_WRITTEN PROBLEM:_ Update the entries below by replacing "Weather Reports" with "Weather Forecasts" and keeping everything else unchanged. Leave the pictures out of your answer.

Word and element location data:
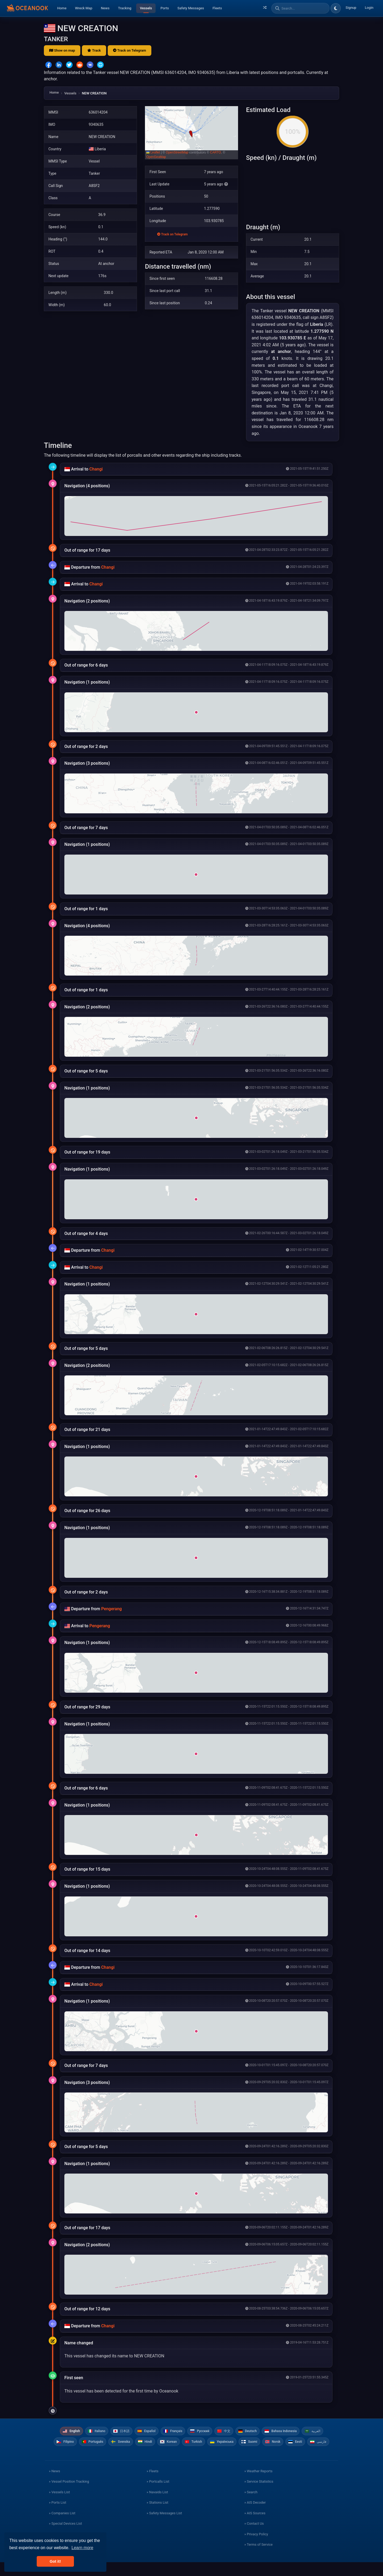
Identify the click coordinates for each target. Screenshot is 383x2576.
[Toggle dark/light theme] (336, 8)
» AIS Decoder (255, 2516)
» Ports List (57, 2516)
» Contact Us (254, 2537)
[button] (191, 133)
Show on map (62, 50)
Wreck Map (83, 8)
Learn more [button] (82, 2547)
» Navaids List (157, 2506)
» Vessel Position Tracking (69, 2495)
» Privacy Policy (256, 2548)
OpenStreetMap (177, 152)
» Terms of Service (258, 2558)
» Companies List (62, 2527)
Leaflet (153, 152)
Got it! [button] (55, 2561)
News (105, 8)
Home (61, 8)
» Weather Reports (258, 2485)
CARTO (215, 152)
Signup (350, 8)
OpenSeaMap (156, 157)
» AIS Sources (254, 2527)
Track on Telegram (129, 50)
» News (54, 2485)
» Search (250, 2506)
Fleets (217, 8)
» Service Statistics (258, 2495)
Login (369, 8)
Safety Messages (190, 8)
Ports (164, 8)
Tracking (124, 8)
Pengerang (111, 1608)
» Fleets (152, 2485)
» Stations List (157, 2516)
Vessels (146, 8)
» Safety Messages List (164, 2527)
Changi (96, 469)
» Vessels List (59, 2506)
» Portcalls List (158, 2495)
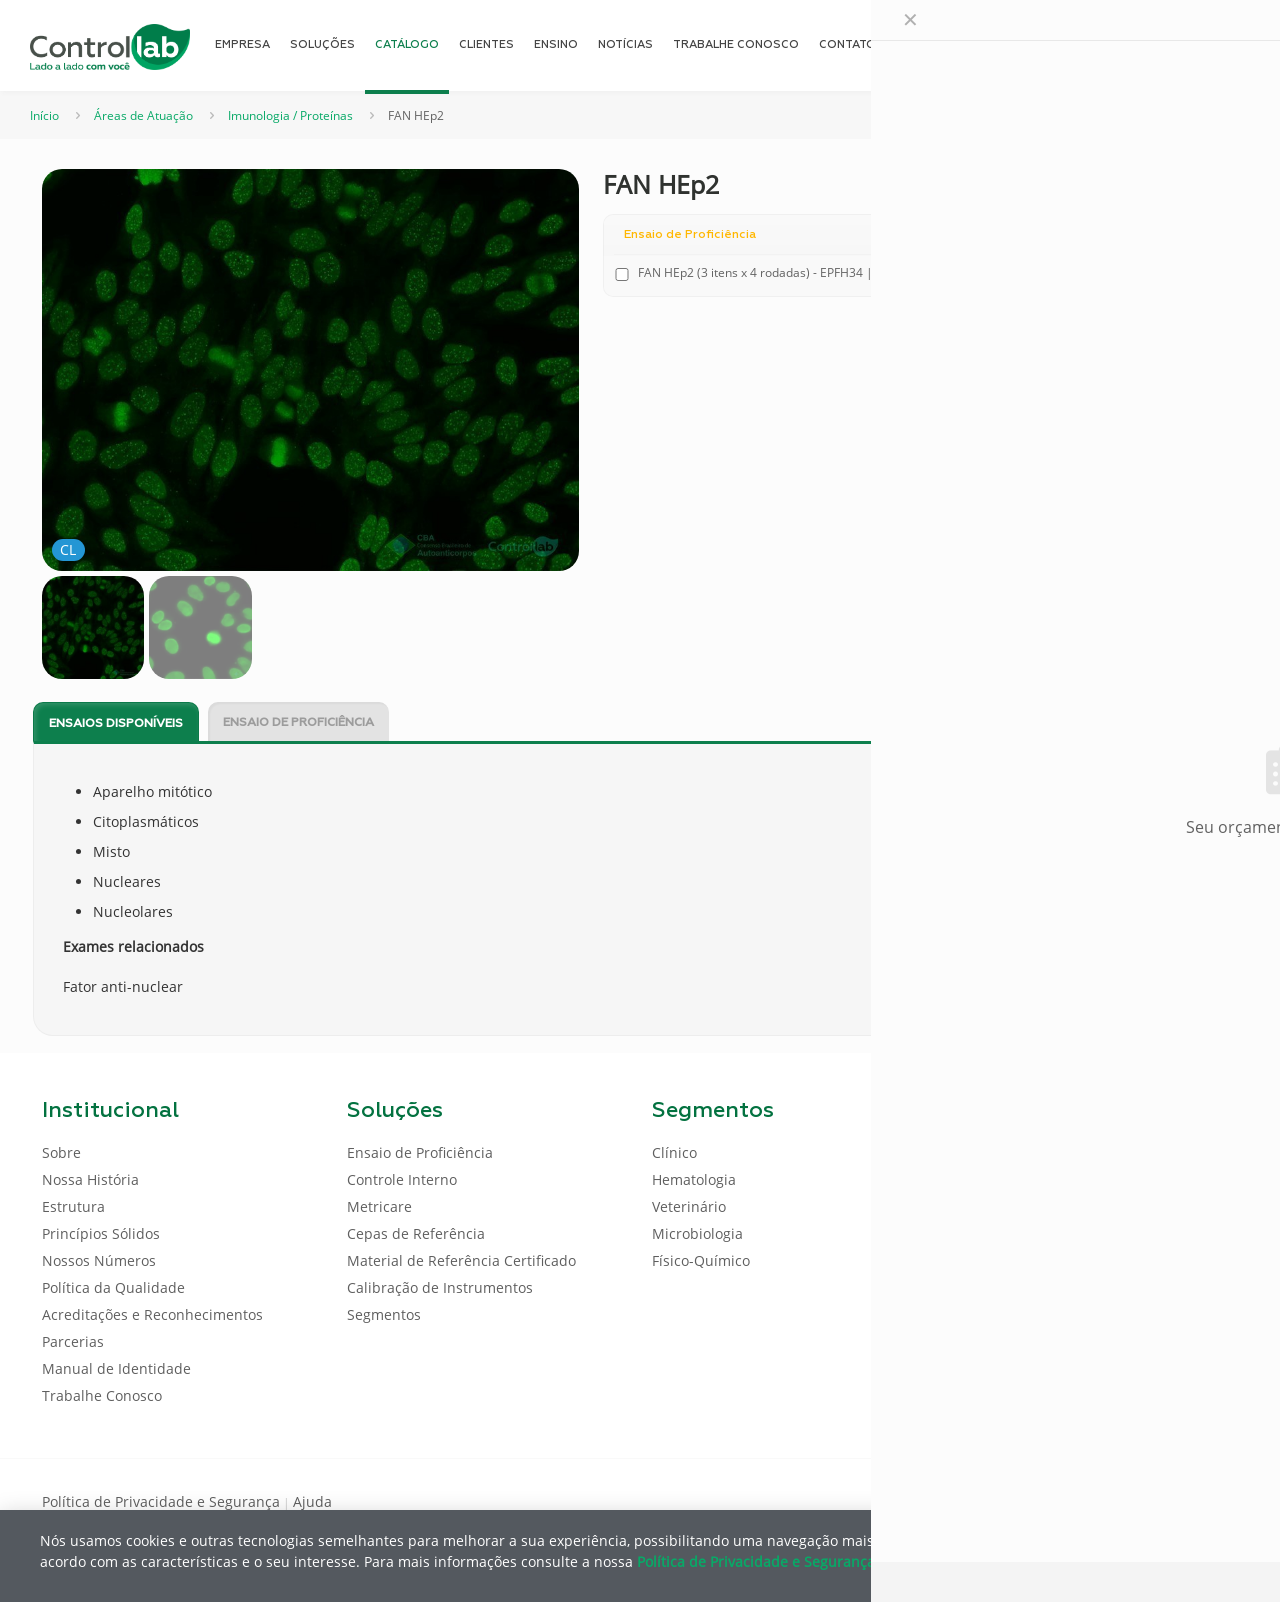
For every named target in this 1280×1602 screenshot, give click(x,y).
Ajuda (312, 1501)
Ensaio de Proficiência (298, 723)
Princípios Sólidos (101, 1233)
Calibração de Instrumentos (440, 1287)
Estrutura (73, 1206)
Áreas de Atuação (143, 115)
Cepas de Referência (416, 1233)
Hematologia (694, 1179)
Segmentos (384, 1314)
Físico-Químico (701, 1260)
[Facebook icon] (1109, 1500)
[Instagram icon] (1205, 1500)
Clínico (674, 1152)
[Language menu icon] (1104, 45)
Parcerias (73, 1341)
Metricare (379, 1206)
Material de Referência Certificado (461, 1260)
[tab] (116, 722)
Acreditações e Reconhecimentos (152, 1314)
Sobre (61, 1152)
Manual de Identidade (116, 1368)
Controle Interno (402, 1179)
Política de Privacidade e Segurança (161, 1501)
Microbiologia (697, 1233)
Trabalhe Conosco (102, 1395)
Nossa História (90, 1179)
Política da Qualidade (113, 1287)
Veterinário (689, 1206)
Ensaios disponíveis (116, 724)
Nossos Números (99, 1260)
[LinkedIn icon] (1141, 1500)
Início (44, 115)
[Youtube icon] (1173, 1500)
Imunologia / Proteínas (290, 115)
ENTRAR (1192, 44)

_PROBLEM SOLUTION:_
Identify the click coordinates for each target. Screenshot is 383x2576.
[Toggle dark/light theme] (336, 8)
» AIS Decoder (255, 2516)
» Ports List (57, 2516)
» Contact Us (254, 2537)
[button] (191, 133)
Show on map (62, 50)
Wreck Map (83, 8)
Learn more [button] (82, 2547)
» Navaids List (157, 2506)
» Vessel Position Tracking (69, 2495)
» Privacy Policy (256, 2548)
OpenStreetMap (177, 152)
» Terms of Service (258, 2558)
» Companies List (62, 2527)
Leaflet (153, 152)
Got it! [button] (55, 2561)
News (105, 8)
Home (61, 8)
» Weather Forecasts (258, 2485)
CARTO (215, 152)
Signup (350, 8)
OpenSeaMap (156, 157)
» AIS Sources (254, 2527)
Track on Telegram (129, 50)
» News (54, 2485)
» Search (250, 2506)
Fleets (217, 8)
» Service Statistics (258, 2495)
Login (369, 8)
Safety Messages (190, 8)
Ports (164, 8)
Tracking (124, 8)
Pengerang (111, 1608)
» Fleets (152, 2485)
» Stations List (157, 2516)
Vessels (146, 8)
» Safety Messages List (164, 2527)
Changi (96, 469)
» Vessels List (59, 2506)
» Portcalls List (158, 2495)
For every named target in this 1280×1602 screenshot, give click(x,y).
Ajuda (312, 1501)
Ensaio de Proficiência (298, 723)
Princípios Sólidos (101, 1233)
Calibração de Instrumentos (440, 1287)
Estrutura (73, 1206)
Áreas de Atuação (143, 115)
Cepas de Referência (416, 1233)
Hematologia (694, 1179)
Segmentos (384, 1314)
Físico-Químico (701, 1260)
[Facebook icon] (1109, 1500)
[Instagram icon] (1205, 1500)
Clínico (674, 1152)
[Language menu icon] (1104, 45)
Parcerias (73, 1341)
Metricare (379, 1206)
Material de Referência Certificado (461, 1260)
[tab] (116, 722)
Acreditações e Reconhecimentos (152, 1314)
Sobre (61, 1152)
Manual de Identidade (116, 1368)
Controle Interno (402, 1179)
Política de Privacidade e Segurança (161, 1501)
Microbiologia (697, 1233)
Trabalhe Conosco (102, 1395)
Nossa História (90, 1179)
Política da Qualidade (113, 1287)
Veterinário (689, 1206)
Ensaios disponíveis (116, 724)
Nossos Números (99, 1260)
[LinkedIn icon] (1141, 1500)
Início (44, 115)
[Youtube icon] (1173, 1500)
Imunologia / Proteínas (290, 115)
ENTRAR (1192, 44)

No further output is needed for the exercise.